■ **EXTRACTED TEXT**:
▬▬▬

Step 6. Create a Decision Tree
At last we can insert our
Decision Tree operator (you can search for it in the operator search text box, or select it directly under the operator selection dropdown in 'Modelling - Predictive - Trees - Decision Tree'). Add this to your Process panel, and join it up to your data by connecting the output of the last operator we used ('
Set Role') to the '
tra' (training) input port. For now, leave Decision Tree's parameters as is - once you've created a decision tree, you can look at modifying advanced parameters like 'pruning' and 'maximal depth' to fine-tune to the model, balancing simplicity with accuracy. Don't forget to connect the output from Decision Tree to the results connector so you can see the results - you must always do this with any model, and it's common error for newcomers to RapidMiner to forget this step, wondering why they don't see anything when they run their models!
Step 7. Run the Process
Click 'Run', and if you've set up your operators correctly, you should see the results in a view (tab) called '
Tree (decision tree)'. You should see that first line predictor attribute is '
sex'. With a Decision Tree, RapidMiner attempts to list its predictor variables in 'most influential' to 'least influential' order. What do we find from the Decision Tree image? A quick overview suggests females were more likely than males to survive the Titanic's sinking. As you go a level further down, you should see '
pclass' ie. cabin class as the next most signficant predictor of survival - yes, the movie was right: first class passengers seemed to have a higher probability of surviving than those down in steerage.

▬▬▬

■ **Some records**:
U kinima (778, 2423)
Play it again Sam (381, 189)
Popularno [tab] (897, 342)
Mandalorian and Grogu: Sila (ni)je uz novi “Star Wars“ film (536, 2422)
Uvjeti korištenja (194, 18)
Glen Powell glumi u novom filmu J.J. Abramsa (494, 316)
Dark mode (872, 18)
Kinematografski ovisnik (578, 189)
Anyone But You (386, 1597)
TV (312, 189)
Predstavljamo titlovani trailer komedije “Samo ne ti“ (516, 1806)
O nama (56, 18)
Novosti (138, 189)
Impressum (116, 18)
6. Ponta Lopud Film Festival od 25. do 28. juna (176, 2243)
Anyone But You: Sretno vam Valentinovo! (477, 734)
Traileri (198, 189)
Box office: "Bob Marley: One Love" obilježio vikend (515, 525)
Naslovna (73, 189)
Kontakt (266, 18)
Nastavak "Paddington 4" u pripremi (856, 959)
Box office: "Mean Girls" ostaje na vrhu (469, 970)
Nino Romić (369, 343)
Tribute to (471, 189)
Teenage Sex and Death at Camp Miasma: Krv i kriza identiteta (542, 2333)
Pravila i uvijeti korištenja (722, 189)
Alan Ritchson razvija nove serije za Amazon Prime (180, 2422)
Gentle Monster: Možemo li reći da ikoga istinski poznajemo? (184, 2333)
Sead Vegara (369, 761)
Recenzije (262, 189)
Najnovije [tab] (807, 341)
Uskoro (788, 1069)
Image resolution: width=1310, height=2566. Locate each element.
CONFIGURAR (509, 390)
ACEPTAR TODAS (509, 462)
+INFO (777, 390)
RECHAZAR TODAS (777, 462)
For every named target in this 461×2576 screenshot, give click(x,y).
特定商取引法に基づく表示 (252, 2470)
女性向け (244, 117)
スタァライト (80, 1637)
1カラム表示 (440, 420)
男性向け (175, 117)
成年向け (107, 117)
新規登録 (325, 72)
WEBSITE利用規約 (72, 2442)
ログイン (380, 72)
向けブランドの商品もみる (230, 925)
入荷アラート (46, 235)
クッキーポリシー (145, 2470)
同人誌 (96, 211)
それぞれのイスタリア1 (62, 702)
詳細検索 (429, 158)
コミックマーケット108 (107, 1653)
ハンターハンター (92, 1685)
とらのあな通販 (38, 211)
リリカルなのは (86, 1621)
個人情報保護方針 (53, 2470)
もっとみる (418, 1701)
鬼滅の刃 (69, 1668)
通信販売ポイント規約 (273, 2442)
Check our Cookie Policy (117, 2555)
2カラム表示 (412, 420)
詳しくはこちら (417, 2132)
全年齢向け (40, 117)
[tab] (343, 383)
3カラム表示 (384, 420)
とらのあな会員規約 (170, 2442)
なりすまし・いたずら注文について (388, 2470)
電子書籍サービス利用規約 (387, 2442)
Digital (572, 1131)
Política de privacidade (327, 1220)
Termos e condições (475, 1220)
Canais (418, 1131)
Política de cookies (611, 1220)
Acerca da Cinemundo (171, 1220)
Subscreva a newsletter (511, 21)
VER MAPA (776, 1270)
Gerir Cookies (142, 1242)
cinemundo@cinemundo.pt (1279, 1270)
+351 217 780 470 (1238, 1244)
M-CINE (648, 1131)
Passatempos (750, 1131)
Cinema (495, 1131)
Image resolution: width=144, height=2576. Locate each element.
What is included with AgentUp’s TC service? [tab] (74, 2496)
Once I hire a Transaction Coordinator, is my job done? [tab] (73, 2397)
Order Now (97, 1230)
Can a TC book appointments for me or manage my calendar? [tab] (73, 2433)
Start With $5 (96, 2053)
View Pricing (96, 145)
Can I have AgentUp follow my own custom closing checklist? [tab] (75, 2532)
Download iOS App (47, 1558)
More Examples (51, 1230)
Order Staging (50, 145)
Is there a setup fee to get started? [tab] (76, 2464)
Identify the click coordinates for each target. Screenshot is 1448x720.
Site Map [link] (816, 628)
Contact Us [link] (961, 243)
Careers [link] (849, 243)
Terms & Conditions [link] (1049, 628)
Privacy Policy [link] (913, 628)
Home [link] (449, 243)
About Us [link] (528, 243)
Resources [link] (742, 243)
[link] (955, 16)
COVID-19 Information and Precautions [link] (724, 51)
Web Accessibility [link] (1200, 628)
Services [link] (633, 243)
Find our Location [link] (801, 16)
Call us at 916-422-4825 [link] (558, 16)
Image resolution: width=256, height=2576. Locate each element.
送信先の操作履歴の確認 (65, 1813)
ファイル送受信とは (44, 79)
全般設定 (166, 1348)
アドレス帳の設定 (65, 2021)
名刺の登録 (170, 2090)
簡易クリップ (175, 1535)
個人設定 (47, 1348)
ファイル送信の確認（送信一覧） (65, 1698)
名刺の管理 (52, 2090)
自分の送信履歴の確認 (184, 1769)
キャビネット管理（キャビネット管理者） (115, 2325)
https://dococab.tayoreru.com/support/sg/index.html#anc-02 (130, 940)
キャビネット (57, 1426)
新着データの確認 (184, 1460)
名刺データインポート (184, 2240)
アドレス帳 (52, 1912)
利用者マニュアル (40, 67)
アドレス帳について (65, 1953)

▬▬▬

■ **REQUESTS**:
[1] Reproduce the passage of the RapidMiner decision tree tutorial between "Step 7. Run" and "down in steerage.", inclusive.
[2] In the RapidMiner decision tree tutorial, which levels make up the operator selection dropdown path to the Decision Tree operator? List them in order.
[3] According to the RapidMiner decision tree tutorial, what is the name of the view (tab) where the results appear after you click 'Run'?

■ **ANSWERS TO THE EXERCISES**:
[1]
Step 7. Run the Process
Click 'Run', and if you've set up your operators correctly, you should see the results in a view (tab) called '
Tree (decision tree)'. You should see that first line predictor attribute is '
sex'. With a Decision Tree, RapidMiner attempts to list its predictor variables in 'most influential' to 'least influential' order. What do we find from the Decision Tree image? A quick overview suggests females were more likely than males to survive the Titanic's sinking. As you go a level further down, you should see '
pclass' ie. cabin class as the next most signficant predictor of survival - yes, the movie was right: first class passengers seemed to have a higher probability of surviving than those down in steerage.

[2]
Modelling
Predictive
Trees
Decision Tree

[3] Tree (decision tree)